The 24-Hour Test

As a seed stage investor, I believe I benefit from channeling enthusiasm and excitement. While it’s our responsibility to be thorough and diligent in evaluating entrepreneurs and their ideas, it betrays our job to be too much the cynic or non-believer from the start. Every single company and team we meet can be picked apart in a variety of ways that ultimately would result in passing on the investment. There are always a million reasons why something won’t work and many more than that at seed stage or even earlier.

When my emotional response to a first meeting is excitement, I consider that an important indication of where I’ve ranked a startup concept. I’d argue the genesis of the excitement is born of the right side of my brain and at the very least hasn’t had a negative reaction from the left side. I will usually fixate in the immediate aftermath of the meeting, the idea-pitch-potential sitting prominently at forefront of my mind. The conflict, I’ve found, is in navigating how closely to check or how adamantly to follow that enthusiasm as time passes from that first meeting.

If the literal minutes after are ebullient and positive, what happens with a more gradual passing of hours, days, and inevitable distractions? Did I wake up the next morning with this company as a first thought, the way it was for 90 minutes after the previous day’s meeting? Was I in a rush to tell my mom or a friend or rattle off a opus of a text message to Rob, Dave, Lee, or Jay about such a profound idea? Or has some of the veneer worn off and my enthusiasm abated?

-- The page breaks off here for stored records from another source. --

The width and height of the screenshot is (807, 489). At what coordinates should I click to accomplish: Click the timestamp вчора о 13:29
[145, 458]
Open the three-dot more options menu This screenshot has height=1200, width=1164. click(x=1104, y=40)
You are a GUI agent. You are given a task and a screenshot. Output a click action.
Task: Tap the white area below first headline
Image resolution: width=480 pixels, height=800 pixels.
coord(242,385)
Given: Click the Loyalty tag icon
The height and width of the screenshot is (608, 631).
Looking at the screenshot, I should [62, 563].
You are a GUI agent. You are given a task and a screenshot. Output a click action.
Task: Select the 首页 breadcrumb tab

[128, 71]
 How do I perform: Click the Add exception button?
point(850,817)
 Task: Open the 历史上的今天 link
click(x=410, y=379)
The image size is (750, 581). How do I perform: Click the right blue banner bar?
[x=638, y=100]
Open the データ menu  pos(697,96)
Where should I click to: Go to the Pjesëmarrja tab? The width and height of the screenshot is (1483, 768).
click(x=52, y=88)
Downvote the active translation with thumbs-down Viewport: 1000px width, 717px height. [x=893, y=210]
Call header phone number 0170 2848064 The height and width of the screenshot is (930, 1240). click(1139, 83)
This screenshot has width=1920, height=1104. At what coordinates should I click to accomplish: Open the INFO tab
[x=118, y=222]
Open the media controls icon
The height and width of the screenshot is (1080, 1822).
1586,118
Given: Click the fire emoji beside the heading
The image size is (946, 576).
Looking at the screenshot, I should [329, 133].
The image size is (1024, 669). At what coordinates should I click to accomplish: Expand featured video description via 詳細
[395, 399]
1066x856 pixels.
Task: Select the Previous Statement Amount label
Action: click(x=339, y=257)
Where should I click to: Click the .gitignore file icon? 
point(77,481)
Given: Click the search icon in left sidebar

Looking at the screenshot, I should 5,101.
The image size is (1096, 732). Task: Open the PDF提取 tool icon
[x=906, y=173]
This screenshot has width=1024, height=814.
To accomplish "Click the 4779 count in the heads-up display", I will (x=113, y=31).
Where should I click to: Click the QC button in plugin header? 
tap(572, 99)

Have I lost the spark as a week has progressed and other things have crowded into my brain?

More general measuring stick then precise equation, my home-brewed emotional-reflection filter is one of many indications and data points that impact how we think about things. It may seem too simple, but the 24-hour excitement test has been a telling and intuitive resource for me. Thoughtfully unpacking that emotional response via relevant analysis is the second step in a two-step process that helps determine if we move into formal, deeper diligence with a company - inevitably our largest workload along the timeline of a decision to invest.